Apparently my mate's got Swine Flu - I think he's just telling porkies!
The only known cure for Swine Flu in humans has been found to be the liberal application of ‘oinkment’.
IF YOU GET AN EMAIL ABOUT SWINE FLU DELETE IT AS ITS ONLY SPAM.
This little piggy went to market,
This little piggy stayed at home,
This little piggy had roast beef,
This little piggy had none,
And this little piggy had influenza A virus subtype hemagglutinin protein 1 neuraminidase protein 1.
Swine flu however, is not a problem for the pigs because they're all going to be cured anyway!

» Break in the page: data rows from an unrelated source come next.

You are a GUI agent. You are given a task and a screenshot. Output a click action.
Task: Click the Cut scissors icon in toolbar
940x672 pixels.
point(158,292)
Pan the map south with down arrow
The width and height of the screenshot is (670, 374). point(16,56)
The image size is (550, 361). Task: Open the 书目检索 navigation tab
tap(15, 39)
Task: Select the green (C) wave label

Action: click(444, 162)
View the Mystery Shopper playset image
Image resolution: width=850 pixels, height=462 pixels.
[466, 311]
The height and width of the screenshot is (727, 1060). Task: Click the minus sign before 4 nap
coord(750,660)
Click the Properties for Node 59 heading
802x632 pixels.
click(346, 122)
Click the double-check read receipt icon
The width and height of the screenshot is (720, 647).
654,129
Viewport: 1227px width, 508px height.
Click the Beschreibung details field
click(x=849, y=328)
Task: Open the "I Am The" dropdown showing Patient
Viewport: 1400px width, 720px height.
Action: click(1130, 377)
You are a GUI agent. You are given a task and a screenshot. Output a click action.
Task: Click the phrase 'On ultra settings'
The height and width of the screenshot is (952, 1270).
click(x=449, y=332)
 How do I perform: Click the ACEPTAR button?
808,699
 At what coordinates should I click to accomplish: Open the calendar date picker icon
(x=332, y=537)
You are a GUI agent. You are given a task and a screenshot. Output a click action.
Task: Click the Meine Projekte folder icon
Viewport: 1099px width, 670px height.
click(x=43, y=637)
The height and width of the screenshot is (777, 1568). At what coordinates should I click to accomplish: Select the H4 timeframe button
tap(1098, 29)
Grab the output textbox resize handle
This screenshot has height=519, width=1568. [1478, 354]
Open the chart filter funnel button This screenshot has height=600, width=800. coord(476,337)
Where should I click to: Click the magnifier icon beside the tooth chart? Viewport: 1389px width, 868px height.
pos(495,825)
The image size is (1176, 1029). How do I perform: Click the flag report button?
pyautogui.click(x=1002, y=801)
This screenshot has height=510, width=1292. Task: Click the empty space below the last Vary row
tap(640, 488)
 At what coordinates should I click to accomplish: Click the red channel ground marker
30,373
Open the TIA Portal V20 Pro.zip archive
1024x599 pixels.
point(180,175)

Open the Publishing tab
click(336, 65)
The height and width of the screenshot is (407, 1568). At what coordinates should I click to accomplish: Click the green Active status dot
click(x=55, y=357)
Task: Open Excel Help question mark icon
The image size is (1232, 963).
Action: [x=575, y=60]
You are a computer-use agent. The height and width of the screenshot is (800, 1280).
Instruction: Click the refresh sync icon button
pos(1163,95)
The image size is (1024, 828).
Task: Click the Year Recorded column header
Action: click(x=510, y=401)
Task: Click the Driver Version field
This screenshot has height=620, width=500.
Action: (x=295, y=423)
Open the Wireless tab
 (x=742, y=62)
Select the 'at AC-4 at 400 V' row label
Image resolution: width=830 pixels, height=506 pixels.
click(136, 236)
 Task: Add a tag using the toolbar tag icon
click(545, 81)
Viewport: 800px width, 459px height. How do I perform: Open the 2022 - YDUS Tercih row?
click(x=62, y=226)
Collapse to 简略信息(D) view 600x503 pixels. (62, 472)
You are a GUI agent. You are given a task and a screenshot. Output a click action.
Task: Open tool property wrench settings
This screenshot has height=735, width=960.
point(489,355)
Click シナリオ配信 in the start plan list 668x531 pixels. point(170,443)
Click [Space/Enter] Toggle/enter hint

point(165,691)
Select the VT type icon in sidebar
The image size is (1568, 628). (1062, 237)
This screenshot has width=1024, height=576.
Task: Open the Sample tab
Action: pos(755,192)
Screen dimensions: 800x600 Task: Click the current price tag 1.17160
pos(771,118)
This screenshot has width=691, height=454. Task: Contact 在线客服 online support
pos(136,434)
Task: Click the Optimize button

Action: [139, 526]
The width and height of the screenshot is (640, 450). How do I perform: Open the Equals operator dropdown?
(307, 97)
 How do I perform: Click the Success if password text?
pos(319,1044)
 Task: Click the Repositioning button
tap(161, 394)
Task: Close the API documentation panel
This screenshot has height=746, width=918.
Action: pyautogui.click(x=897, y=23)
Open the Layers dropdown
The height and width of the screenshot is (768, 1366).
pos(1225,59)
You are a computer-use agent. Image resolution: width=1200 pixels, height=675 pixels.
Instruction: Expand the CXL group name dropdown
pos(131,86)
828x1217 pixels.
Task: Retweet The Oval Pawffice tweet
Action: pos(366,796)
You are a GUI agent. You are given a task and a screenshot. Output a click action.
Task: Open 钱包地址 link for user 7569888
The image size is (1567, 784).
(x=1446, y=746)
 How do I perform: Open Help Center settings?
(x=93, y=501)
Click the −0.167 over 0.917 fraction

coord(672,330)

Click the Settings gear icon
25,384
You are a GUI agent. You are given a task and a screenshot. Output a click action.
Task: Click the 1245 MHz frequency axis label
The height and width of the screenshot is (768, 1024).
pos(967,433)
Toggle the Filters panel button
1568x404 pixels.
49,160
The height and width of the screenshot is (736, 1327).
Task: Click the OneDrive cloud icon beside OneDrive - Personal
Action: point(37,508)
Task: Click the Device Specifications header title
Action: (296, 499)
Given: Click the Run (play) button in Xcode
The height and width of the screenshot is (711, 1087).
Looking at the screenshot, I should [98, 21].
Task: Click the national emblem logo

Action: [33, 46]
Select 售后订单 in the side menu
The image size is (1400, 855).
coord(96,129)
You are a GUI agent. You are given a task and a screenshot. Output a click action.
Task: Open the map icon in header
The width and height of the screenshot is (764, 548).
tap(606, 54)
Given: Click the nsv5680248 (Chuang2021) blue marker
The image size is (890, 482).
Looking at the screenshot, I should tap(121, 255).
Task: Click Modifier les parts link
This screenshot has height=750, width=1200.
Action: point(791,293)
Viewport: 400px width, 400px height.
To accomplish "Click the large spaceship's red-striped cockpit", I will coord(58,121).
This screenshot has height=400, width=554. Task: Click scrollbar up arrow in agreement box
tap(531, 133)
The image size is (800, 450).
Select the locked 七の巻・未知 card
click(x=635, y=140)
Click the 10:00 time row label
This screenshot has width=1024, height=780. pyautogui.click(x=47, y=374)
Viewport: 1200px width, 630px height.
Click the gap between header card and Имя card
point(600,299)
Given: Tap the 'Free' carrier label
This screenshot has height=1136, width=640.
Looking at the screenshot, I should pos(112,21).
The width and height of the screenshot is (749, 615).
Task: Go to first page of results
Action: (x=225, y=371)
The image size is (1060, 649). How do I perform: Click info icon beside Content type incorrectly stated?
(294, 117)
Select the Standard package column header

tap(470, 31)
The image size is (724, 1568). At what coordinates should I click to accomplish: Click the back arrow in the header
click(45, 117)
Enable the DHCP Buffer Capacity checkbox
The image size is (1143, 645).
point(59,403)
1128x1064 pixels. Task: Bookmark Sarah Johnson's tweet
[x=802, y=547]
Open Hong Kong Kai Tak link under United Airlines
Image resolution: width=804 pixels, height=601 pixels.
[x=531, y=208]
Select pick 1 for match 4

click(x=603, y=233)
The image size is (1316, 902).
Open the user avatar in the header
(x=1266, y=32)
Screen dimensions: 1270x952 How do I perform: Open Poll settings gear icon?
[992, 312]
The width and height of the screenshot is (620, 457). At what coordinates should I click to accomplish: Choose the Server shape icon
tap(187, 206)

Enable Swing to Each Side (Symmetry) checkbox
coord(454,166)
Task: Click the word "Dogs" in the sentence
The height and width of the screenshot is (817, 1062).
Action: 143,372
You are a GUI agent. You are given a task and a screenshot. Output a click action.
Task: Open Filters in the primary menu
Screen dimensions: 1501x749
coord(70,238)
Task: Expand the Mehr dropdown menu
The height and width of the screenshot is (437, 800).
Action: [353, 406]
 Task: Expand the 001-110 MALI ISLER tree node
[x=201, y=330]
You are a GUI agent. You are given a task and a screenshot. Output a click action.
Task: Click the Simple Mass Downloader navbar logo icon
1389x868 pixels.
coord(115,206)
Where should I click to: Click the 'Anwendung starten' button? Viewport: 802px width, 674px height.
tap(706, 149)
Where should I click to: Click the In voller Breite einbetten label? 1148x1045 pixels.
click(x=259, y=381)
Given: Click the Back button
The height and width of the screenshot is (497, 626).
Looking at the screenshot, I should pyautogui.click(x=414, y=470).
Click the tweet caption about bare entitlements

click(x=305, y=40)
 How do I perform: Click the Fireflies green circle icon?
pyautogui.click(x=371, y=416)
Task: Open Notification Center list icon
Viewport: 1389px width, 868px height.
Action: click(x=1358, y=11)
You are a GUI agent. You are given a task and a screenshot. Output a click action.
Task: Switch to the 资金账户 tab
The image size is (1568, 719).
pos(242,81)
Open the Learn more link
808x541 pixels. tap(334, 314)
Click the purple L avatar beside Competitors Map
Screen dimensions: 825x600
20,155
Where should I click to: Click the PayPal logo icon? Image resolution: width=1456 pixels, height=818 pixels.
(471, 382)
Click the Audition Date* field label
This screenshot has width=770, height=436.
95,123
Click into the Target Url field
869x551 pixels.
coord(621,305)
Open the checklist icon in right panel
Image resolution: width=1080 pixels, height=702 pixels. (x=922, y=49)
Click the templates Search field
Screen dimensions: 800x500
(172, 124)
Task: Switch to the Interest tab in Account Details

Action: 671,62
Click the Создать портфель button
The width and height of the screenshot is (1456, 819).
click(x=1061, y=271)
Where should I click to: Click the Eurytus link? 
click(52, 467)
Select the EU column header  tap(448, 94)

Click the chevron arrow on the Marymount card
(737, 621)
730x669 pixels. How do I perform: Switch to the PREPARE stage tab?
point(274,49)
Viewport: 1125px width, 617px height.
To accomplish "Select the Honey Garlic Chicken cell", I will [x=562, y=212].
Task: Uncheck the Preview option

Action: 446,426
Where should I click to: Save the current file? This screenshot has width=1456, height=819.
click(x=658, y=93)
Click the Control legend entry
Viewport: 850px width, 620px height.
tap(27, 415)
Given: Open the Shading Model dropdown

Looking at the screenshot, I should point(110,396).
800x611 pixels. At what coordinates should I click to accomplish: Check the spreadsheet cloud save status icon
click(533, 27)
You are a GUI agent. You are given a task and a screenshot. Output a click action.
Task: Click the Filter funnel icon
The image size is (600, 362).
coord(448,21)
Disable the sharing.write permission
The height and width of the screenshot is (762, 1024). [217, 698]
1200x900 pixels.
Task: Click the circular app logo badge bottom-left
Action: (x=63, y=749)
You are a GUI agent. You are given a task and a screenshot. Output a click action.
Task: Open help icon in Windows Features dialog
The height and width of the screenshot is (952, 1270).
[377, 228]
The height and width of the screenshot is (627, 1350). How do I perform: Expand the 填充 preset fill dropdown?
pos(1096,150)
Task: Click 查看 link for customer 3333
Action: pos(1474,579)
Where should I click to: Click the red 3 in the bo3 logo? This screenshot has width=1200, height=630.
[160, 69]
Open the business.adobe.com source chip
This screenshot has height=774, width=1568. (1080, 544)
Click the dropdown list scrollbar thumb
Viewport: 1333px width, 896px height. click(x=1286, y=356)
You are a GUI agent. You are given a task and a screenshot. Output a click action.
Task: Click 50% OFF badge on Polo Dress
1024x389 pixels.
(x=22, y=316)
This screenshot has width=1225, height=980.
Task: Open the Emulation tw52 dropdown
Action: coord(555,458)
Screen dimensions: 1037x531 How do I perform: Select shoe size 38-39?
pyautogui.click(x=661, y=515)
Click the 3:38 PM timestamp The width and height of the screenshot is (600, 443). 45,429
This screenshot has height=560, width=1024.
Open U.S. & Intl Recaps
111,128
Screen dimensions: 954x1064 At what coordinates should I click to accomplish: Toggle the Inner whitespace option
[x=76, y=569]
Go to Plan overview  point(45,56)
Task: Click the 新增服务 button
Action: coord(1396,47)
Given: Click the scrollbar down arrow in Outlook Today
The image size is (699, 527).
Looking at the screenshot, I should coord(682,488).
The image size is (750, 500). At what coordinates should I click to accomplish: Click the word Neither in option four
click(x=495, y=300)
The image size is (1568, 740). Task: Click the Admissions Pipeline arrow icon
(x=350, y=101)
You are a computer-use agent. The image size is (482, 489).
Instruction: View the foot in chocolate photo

News Flash .... This just in. The world's religious leaders have issued a joint declaration that the Swine Flu pandemic is the start of the aporkalypse.
Swine flu has now mixed with bird flu. Scientists say they will find a cure when pigs fly.
I just heard on the news that, "Swine Flu could potentially be a threat to every single person in the world". Well it's a good thing I'm married then, isn't it?
This is not a time for panic. It is no pig deal. It is a mild hamdemic, don't believe the spam you're getting.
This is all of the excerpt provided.